Shown in Fig. 3 (a), in this embodiment, we consider the square area of a 10km * 10km, and 1 PU (representing with triangle among the figure) is positioned at the center, and its coordinate is (5000,5000).36 SUs (representing with empty circles among the figure) are evenly distributed in the square area, and its coordinate is respectively:
Table 1: all SU coordinates
The SU numbering Abscissa (m) Ordinate (m) The SU numbering Abscissa (m) Ordinate (m)
1 2924.1 1009.503 19 2730.718 6109.955
2 4426.882 750.4901 20 4187.477 5916.674
3 5883.987 776.6619 21 6232.208 5484.891
4 7575.978 1152.288 22 7744.184 5874.95
5 9108.442 461.2307 23 9248.488 5779.396
6 1146.945 2742.655 24 995.6626 7222.06
7 2241.05 2232.496 25 2604.708 7501.983
8 3833.959 2498.827 26 3906.556 7210.746
9 5830.178 2213.956 27 5750.613 7742.598
10 7576.491 2847.238 28 7933.851 7650.508
11 9284.362 2893.584 29 9491.021 7472.757
12 618.506 3950.469 30 1149.068 9110.859
13 2569.737 4421.017 31 2223.543 9420.612
14 4216.669 4323.365 32 4060.52 9430.696
15 6224.181 3982.686 33 5827.415 9308.894
16 7364.333 3776.017 34 7217.564 9498.024
17 9151.755 4694.266 35 8961.066 9191.028
18 1051.947 5897.68 36 724.6895 1252.52
Wireless channel model (list of references: A.Goldsmith according to classics; Wireless Communications, Cambridge University Press, 2005.); Take all factors into consideration path loss, shadow fading and multipath fading parameter, can obtain following average signal-to-noise ratio:
Table 2: all SU receive average signal-to-noise ratio
The SU numbering Average signal-to-noise ratio (dB) The SU numbering Average signal-to-noise ratio (dB) The SU numbering Average signal-to-noise ratio (dB)

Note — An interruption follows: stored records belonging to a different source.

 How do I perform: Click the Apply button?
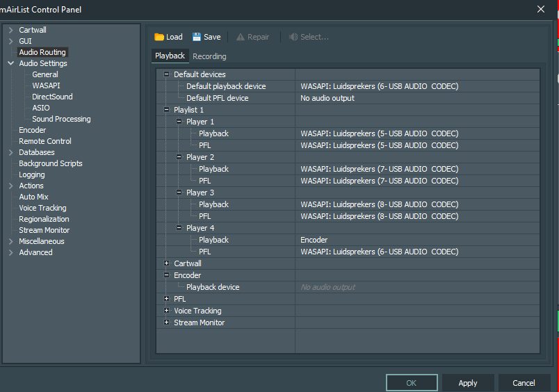click(468, 383)
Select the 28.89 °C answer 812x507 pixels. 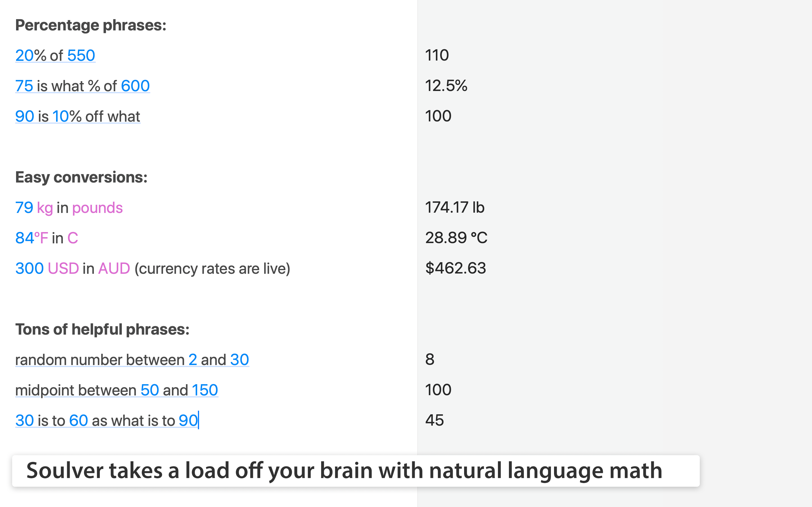point(456,238)
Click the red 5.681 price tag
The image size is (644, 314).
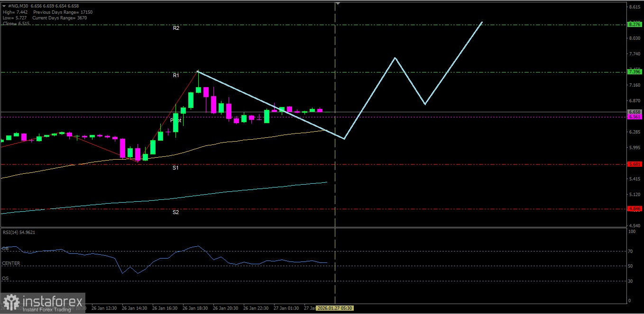point(634,164)
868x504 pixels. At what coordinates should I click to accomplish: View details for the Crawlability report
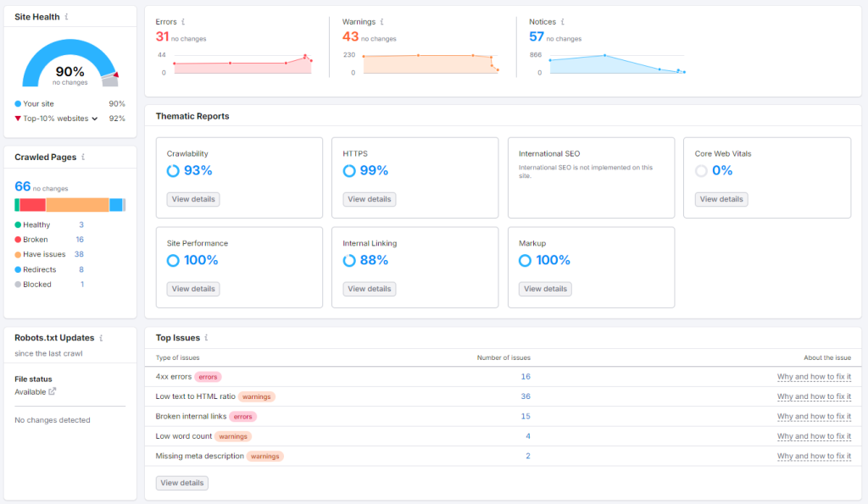pyautogui.click(x=193, y=199)
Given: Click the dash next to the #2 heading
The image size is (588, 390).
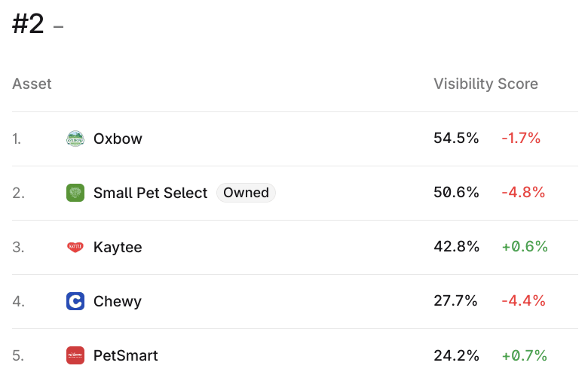Looking at the screenshot, I should coord(59,28).
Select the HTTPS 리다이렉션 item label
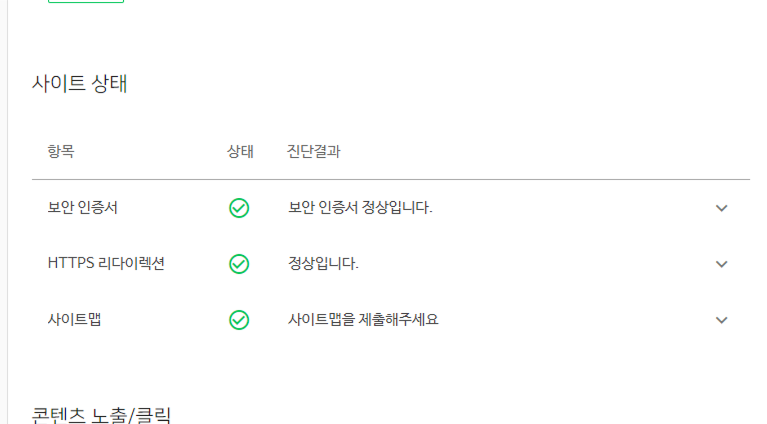Viewport: 767px width, 424px height. point(106,263)
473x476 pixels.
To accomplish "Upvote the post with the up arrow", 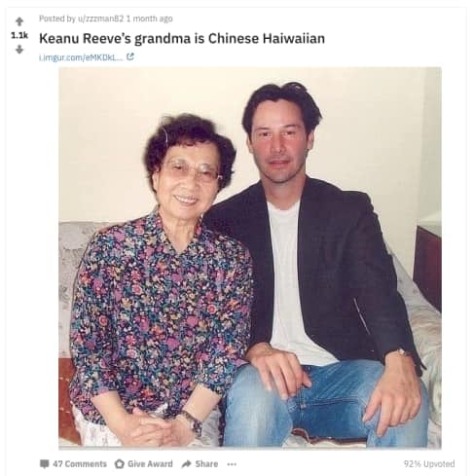I will [x=19, y=21].
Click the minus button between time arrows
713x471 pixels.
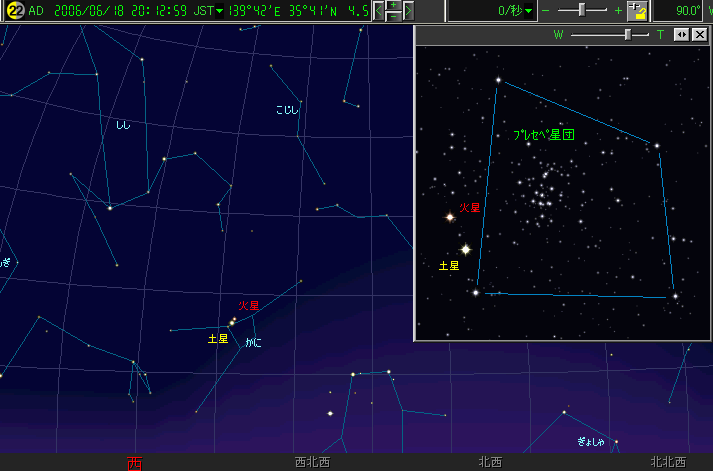pyautogui.click(x=394, y=17)
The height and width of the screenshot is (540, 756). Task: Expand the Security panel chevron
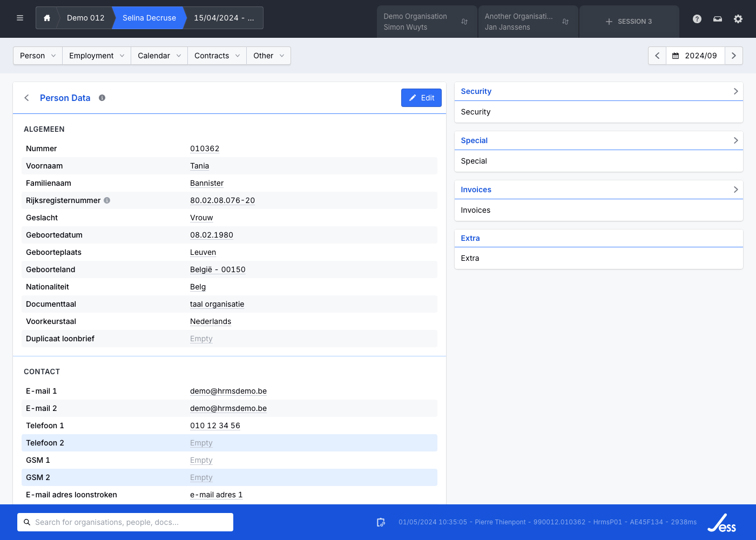coord(735,91)
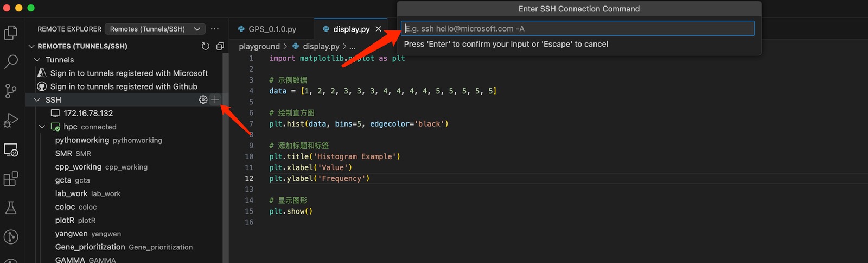Open the Extensions view icon
868x263 pixels.
tap(11, 179)
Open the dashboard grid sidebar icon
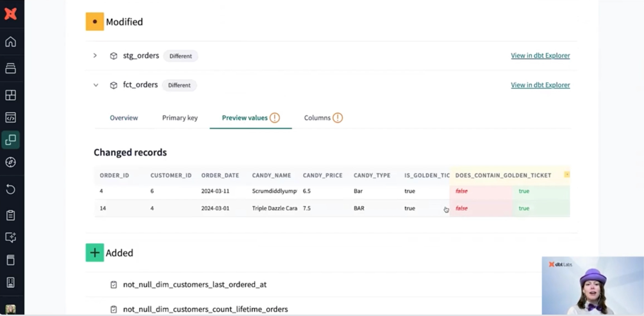644x316 pixels. coord(10,95)
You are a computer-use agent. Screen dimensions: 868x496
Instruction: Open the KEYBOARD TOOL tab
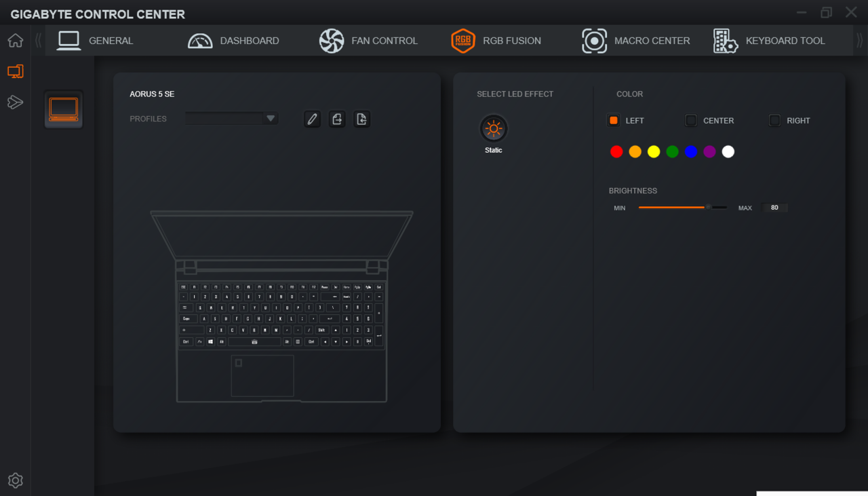click(x=769, y=41)
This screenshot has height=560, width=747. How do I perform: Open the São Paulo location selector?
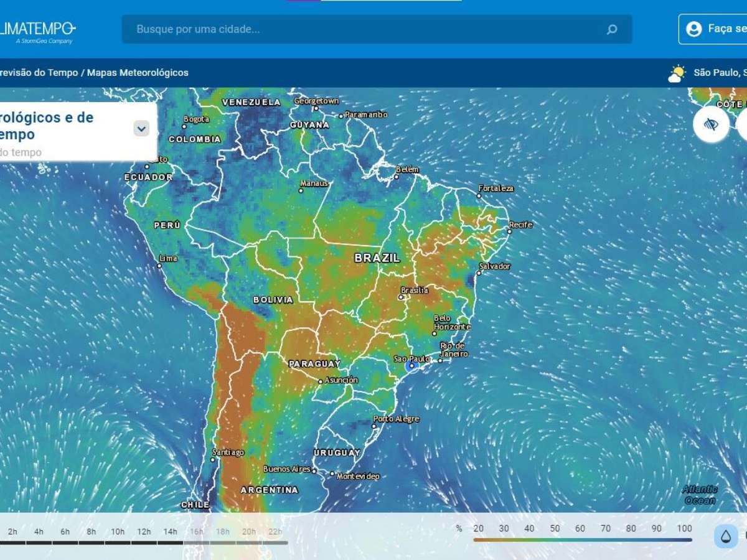click(719, 73)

1 0.321903 13 22.15143 25 5.084683
2 6.54046 14 4.167672 26 19.49637
3 3.433937 15 9.957042 27 -2.02053
4 0.043135 16 9.332119 28 -2.23853
5 -9.59268 17 4.209668 29 -26.3339
6 -1.50782 18 4.860982 30 -10.4904
7 7.729074 19 19.50539 31 -3.7888
8 4.584223 20 21.19825 32 1.16455
9 3.691429 21 17.19486 33 4.973656
10 8.024405 22 18.884 34 -16.0538
11 -0.60406 23 -2.49563 35 2.711777
12 14.32138 24 11.93699 36 -10.8365
Shown in (1), through M=100 historical energy measuring information { E of accumulation i(m) | m=1 ..., M}, each SUi in the network, i ∈ 1 ..., N} obtains classification observed quantity O iBe respectively:
Table 3: the classification observed quantity of all SU
The SU numbering Classification observed quantity (dB) The SU numbering Classification observed quantity (dB) The SU numbering Classification observed quantity (dB)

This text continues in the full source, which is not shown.